Mary Ann Shadd The First: Black woman in North America to publish a newspaper (The Provincial Freeman) and the first female publisher in Canada, Black History Canada says. Shadd was also the first black woman to get a degree from Howard University and the first black woman to vote in an election. She passed away in 1893, aged 69. Notable achievement: As an educator, abolitionist and one of the first female journalists in the country, she also wrote extensively on black men and women leaving the U.S. to come to Canada through the Underground Railroad, the Canadian Encyclopedia writes. Get to know her more: The Toronto Sun has a great write-up about her other achievements and biography.
Alice Munro The First: Canadian woman to win the Nobel Prize in Literature in 2013. Notable achievement: She has also won a Man Booker International Prize, as well as two Scotiabank Giller Prizes. Get to know her more: With so many other book awards under her belt, check out some of the 84-year-old's popular titles here.
Angela James The First: Openly gay athlete and second black athlete to be inducted into the Hockey Hall of Fame in 2010. Notable achievement: Known as the "Wayne Gretzky of women's hockey," James, 51, joined team Canada at the inaugural Women's Championship and earned a gold medal after making 11 goals in five games, the Hockey Hall of Fame writes. Get to know her more: A hockey arena in Toronto's North York region has been named in her honour.

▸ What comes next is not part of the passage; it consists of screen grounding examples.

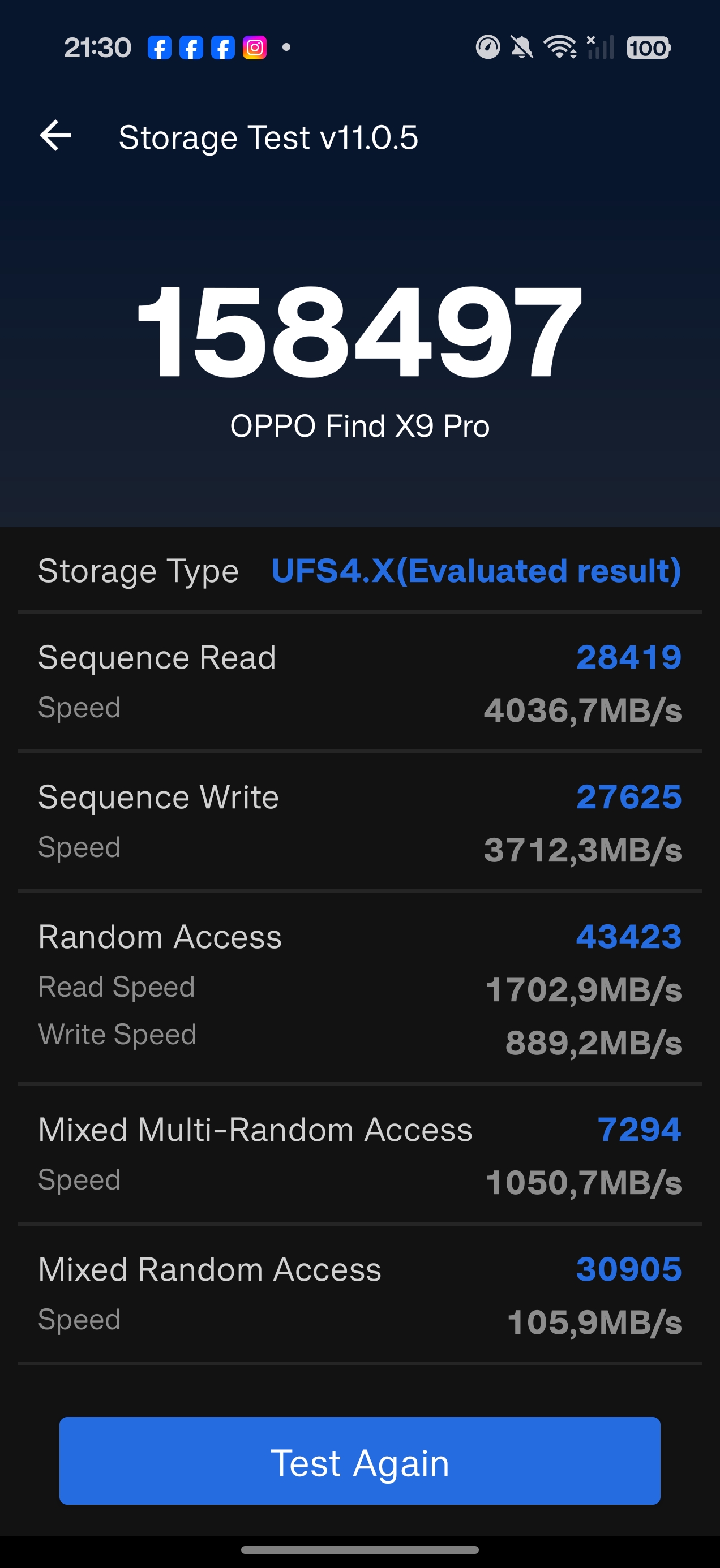Tap the Storage Test v11.0.5 title

268,137
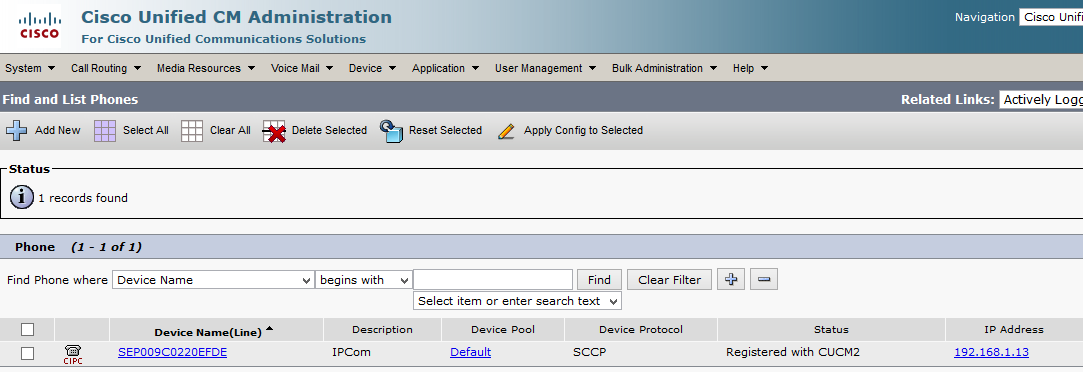This screenshot has width=1083, height=372.
Task: Click the Apply Config pencil icon
Action: point(506,130)
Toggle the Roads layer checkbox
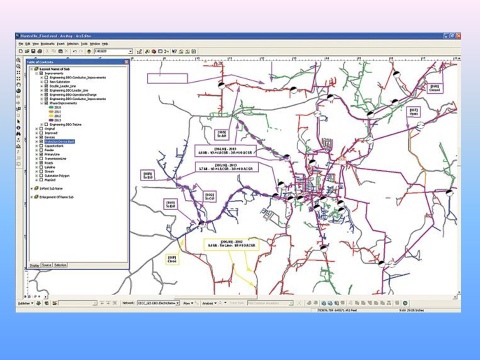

Rose Fortune The First: She's considered to be the first unofficial female police officer in Canada, the Canadian Encyclopedia writes. According to the Annapolis Heritage Society of Nova Scotia, Fortune's direct descendent, Daurene Lewis, became the mayor of Annapolis Royal, N.S. in 1984, making her the first black Canadian woman to attain that position. Fortune died in 1864, aged 89. Notable achievement: While she was never an official police officer, she was well-known in her community and also set curfews for the town's youth. Get to know her more: A part of the province's history, you can learn more about Fortune at the Fort Anne National Historic Site of Canada in Annapolis Royal, N.S.
Jean Augustine The First: Black woman to be elected to the House of Commons in 1993, Women of Influence notes. Notable achievement: Retiring at 77 (she's now 78) and dedicating a majority of her life to politics, she became Ontario's first Fairness Commissioner in 2007. Get to know her more: You can check out this interview with Augustine and the Canadian Museum of Human Rights here.
Dr. Roberta Bondar The First: Canada's first female astronaut and first neurologist in space. Notable achievement: As a scientist, Bondar worked for NASA leading an international space medicine research team for decades. Get to know her more: As a photography and an author, check out some of the 70-year-old's other work here.
Jennie Trout The First: Canadian woman licensed to practice medicine, according to Historica Canada. She passed away in 1921, aged 80. Notable achievement: Trout, as well as Emily Stowe (the first female doctor to practice in Canada), both broke barriers to allow more women to work in a male-dominated medical world. Get to know her more: You can watch her Heritage Minute here — it's quite powerful.